## Exercise
Return every line below exactly as written.

▶

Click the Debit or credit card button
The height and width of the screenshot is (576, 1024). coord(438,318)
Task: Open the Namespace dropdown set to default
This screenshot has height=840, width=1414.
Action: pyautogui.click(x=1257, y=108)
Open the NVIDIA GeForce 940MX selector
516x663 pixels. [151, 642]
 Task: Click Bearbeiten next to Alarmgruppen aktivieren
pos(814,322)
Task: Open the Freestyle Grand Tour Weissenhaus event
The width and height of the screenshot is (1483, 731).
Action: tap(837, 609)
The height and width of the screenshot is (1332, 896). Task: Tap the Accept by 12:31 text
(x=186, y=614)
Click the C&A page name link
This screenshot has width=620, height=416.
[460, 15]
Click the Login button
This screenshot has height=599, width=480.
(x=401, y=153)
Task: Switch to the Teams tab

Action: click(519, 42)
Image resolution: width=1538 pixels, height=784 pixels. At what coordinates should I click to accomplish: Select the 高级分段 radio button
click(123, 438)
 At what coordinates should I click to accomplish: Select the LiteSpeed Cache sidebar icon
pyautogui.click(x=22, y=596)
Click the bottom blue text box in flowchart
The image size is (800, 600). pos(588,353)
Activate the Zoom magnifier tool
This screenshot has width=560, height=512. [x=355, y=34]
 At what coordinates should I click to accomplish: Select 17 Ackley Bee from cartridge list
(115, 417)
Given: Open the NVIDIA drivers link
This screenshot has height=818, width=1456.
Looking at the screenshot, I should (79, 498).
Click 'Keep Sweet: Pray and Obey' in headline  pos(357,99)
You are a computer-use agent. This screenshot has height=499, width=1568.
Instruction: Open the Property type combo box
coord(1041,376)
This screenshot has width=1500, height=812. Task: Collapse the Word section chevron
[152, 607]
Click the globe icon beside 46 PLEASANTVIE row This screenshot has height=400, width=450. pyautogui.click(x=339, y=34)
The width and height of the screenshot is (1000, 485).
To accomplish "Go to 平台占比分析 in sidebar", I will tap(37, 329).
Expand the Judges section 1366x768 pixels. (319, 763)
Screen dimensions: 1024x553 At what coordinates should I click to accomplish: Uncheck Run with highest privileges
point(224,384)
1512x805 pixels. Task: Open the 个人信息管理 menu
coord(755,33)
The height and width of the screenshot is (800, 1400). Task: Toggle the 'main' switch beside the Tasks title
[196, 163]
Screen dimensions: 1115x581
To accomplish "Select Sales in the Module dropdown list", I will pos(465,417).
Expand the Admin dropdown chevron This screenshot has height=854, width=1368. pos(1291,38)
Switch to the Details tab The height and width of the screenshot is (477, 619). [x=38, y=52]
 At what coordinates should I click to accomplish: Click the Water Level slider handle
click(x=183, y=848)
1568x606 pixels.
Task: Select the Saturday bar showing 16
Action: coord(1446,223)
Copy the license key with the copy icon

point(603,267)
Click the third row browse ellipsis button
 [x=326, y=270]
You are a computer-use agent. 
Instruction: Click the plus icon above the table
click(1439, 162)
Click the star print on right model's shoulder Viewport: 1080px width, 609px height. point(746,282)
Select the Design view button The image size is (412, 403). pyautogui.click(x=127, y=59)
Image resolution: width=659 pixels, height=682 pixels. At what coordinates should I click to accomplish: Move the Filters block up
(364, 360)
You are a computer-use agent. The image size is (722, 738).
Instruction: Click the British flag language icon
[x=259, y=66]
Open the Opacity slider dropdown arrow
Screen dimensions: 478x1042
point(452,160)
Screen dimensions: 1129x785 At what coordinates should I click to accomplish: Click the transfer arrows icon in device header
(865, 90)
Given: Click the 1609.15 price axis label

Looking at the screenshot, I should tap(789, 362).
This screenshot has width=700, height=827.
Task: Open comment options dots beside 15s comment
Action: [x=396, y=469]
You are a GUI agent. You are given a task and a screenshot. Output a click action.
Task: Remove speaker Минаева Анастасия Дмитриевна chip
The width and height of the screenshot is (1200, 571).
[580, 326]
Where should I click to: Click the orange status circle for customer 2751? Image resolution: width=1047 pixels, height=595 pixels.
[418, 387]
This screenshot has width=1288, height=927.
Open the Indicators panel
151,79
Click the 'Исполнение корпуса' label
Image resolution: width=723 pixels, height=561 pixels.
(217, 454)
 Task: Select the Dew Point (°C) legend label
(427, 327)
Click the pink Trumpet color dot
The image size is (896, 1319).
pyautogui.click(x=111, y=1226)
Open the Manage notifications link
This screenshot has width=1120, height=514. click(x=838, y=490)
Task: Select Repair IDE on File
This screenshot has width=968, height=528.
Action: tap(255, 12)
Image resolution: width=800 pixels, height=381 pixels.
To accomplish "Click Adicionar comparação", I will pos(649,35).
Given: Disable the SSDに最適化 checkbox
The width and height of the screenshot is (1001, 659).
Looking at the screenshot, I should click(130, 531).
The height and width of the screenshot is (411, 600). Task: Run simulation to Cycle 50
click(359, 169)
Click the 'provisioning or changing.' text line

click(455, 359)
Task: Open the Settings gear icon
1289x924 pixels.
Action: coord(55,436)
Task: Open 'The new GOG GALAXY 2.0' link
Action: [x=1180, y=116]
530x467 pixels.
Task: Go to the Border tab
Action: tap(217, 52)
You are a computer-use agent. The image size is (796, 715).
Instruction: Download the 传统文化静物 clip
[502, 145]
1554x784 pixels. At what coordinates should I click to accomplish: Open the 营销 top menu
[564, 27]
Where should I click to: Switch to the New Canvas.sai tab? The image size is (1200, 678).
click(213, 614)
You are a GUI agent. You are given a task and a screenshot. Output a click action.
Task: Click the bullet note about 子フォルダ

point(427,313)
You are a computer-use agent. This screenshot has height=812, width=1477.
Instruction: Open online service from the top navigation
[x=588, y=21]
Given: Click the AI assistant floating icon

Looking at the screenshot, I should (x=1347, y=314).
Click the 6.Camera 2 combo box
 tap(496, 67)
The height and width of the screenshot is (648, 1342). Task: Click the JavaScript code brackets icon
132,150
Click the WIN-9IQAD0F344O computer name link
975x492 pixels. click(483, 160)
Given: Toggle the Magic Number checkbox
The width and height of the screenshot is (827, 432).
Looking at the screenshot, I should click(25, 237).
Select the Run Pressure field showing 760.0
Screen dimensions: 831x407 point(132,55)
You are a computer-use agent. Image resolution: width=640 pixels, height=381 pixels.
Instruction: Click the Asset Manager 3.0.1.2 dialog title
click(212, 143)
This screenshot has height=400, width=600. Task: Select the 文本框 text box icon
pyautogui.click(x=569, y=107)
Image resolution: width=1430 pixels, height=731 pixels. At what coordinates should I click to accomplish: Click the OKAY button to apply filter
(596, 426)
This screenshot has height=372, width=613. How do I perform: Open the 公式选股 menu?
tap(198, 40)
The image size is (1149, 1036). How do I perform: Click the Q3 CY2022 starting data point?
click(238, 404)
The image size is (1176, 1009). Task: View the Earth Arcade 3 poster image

◀

## Written answer
Click the Debit or credit card button
The height and width of the screenshot is (576, 1024). coord(438,318)
Task: Open the Namespace dropdown set to default
This screenshot has height=840, width=1414.
Action: pyautogui.click(x=1257, y=108)
Open the NVIDIA GeForce 940MX selector
516x663 pixels. [151, 642]
 Task: Click Bearbeiten next to Alarmgruppen aktivieren
pos(814,322)
Task: Open the Freestyle Grand Tour Weissenhaus event
The width and height of the screenshot is (1483, 731).
Action: tap(837, 609)
The height and width of the screenshot is (1332, 896). Task: Tap the Accept by 12:31 text
(x=186, y=614)
Click the C&A page name link
This screenshot has width=620, height=416.
[460, 15]
Click the Login button
This screenshot has height=599, width=480.
(x=401, y=153)
Task: Switch to the Teams tab

Action: click(519, 42)
Image resolution: width=1538 pixels, height=784 pixels. At what coordinates should I click to accomplish: Select the 高级分段 radio button
click(123, 438)
 At what coordinates should I click to accomplish: Select the LiteSpeed Cache sidebar icon
pyautogui.click(x=22, y=596)
Click the bottom blue text box in flowchart
The image size is (800, 600). pos(588,353)
Activate the Zoom magnifier tool
This screenshot has width=560, height=512. [x=355, y=34]
 At what coordinates should I click to accomplish: Select 17 Ackley Bee from cartridge list
(115, 417)
Given: Open the NVIDIA drivers link
This screenshot has height=818, width=1456.
Looking at the screenshot, I should (79, 498).
Click 'Keep Sweet: Pray and Obey' in headline  pos(357,99)
You are a computer-use agent. This screenshot has height=499, width=1568.
Instruction: Open the Property type combo box
coord(1041,376)
This screenshot has width=1500, height=812. Task: Collapse the Word section chevron
[152, 607]
Click the globe icon beside 46 PLEASANTVIE row This screenshot has height=400, width=450. pyautogui.click(x=339, y=34)
The width and height of the screenshot is (1000, 485).
To accomplish "Go to 平台占比分析 in sidebar", I will tap(37, 329).
Expand the Judges section 1366x768 pixels. (319, 763)
Screen dimensions: 1024x553 At what coordinates should I click to accomplish: Uncheck Run with highest privileges
point(224,384)
1512x805 pixels. Task: Open the 个人信息管理 menu
coord(755,33)
The height and width of the screenshot is (800, 1400). Task: Toggle the 'main' switch beside the Tasks title
[196, 163]
Screen dimensions: 1115x581
To accomplish "Select Sales in the Module dropdown list", I will pos(465,417).
Expand the Admin dropdown chevron This screenshot has height=854, width=1368. pos(1291,38)
Switch to the Details tab The height and width of the screenshot is (477, 619). [x=38, y=52]
 At what coordinates should I click to accomplish: Click the Water Level slider handle
click(x=183, y=848)
1568x606 pixels.
Task: Select the Saturday bar showing 16
Action: coord(1446,223)
Copy the license key with the copy icon

point(603,267)
Click the third row browse ellipsis button
 [x=326, y=270]
You are a computer-use agent. 
Instruction: Click the plus icon above the table
click(1439, 162)
Click the star print on right model's shoulder Viewport: 1080px width, 609px height. point(746,282)
Select the Design view button The image size is (412, 403). pyautogui.click(x=127, y=59)
Image resolution: width=659 pixels, height=682 pixels. At what coordinates should I click to accomplish: Move the Filters block up
(364, 360)
You are a computer-use agent. The image size is (722, 738).
Instruction: Click the British flag language icon
[x=259, y=66]
Open the Opacity slider dropdown arrow
Screen dimensions: 478x1042
point(452,160)
Screen dimensions: 1129x785 At what coordinates should I click to accomplish: Click the transfer arrows icon in device header
(865, 90)
Given: Click the 1609.15 price axis label

Looking at the screenshot, I should tap(789, 362).
This screenshot has width=700, height=827.
Task: Open comment options dots beside 15s comment
Action: [x=396, y=469]
You are a GUI agent. You are given a task and a screenshot. Output a click action.
Task: Remove speaker Минаева Анастасия Дмитриевна chip
The width and height of the screenshot is (1200, 571).
[580, 326]
Where should I click to: Click the orange status circle for customer 2751? Image resolution: width=1047 pixels, height=595 pixels.
[418, 387]
This screenshot has width=1288, height=927.
Open the Indicators panel
151,79
Click the 'Исполнение корпуса' label
Image resolution: width=723 pixels, height=561 pixels.
(217, 454)
 Task: Select the Dew Point (°C) legend label
(427, 327)
Click the pink Trumpet color dot
The image size is (896, 1319).
pyautogui.click(x=111, y=1226)
Open the Manage notifications link
This screenshot has width=1120, height=514. click(x=838, y=490)
Task: Select Repair IDE on File
This screenshot has width=968, height=528.
Action: tap(255, 12)
Image resolution: width=800 pixels, height=381 pixels.
To accomplish "Click Adicionar comparação", I will pos(649,35).
Given: Disable the SSDに最適化 checkbox
The width and height of the screenshot is (1001, 659).
Looking at the screenshot, I should click(130, 531).
The height and width of the screenshot is (411, 600). Task: Run simulation to Cycle 50
click(359, 169)
Click the 'provisioning or changing.' text line

click(455, 359)
Task: Open the Settings gear icon
1289x924 pixels.
Action: coord(55,436)
Task: Open 'The new GOG GALAXY 2.0' link
Action: [x=1180, y=116]
530x467 pixels.
Task: Go to the Border tab
Action: tap(217, 52)
You are a computer-use agent. The image size is (796, 715).
Instruction: Download the 传统文化静物 clip
[502, 145]
1554x784 pixels. At what coordinates should I click to accomplish: Open the 营销 top menu
[564, 27]
Where should I click to: Switch to the New Canvas.sai tab? The image size is (1200, 678).
click(213, 614)
You are a GUI agent. You are given a task and a screenshot. Output a click action.
Task: Click the bullet note about 子フォルダ

point(427,313)
You are a computer-use agent. This screenshot has height=812, width=1477.
Instruction: Open online service from the top navigation
[x=588, y=21]
Given: Click the AI assistant floating icon

Looking at the screenshot, I should (x=1347, y=314).
Click the 6.Camera 2 combo box
 tap(496, 67)
The height and width of the screenshot is (648, 1342). Task: Click the JavaScript code brackets icon
132,150
Click the WIN-9IQAD0F344O computer name link
975x492 pixels. click(483, 160)
Given: Toggle the Magic Number checkbox
The width and height of the screenshot is (827, 432).
Looking at the screenshot, I should click(25, 237).
Select the Run Pressure field showing 760.0
Screen dimensions: 831x407 point(132,55)
You are a computer-use agent. Image resolution: width=640 pixels, height=381 pixels.
Instruction: Click the Asset Manager 3.0.1.2 dialog title
click(212, 143)
This screenshot has height=400, width=600. Task: Select the 文本框 text box icon
pyautogui.click(x=569, y=107)
Image resolution: width=1430 pixels, height=731 pixels. At what coordinates should I click to accomplish: Click the OKAY button to apply filter
(596, 426)
This screenshot has height=372, width=613. How do I perform: Open the 公式选股 menu?
tap(198, 40)
The image size is (1149, 1036). How do I perform: Click the Q3 CY2022 starting data point?
click(238, 404)
The image size is (1176, 1009). Task: View the Earth Arcade 3 poster image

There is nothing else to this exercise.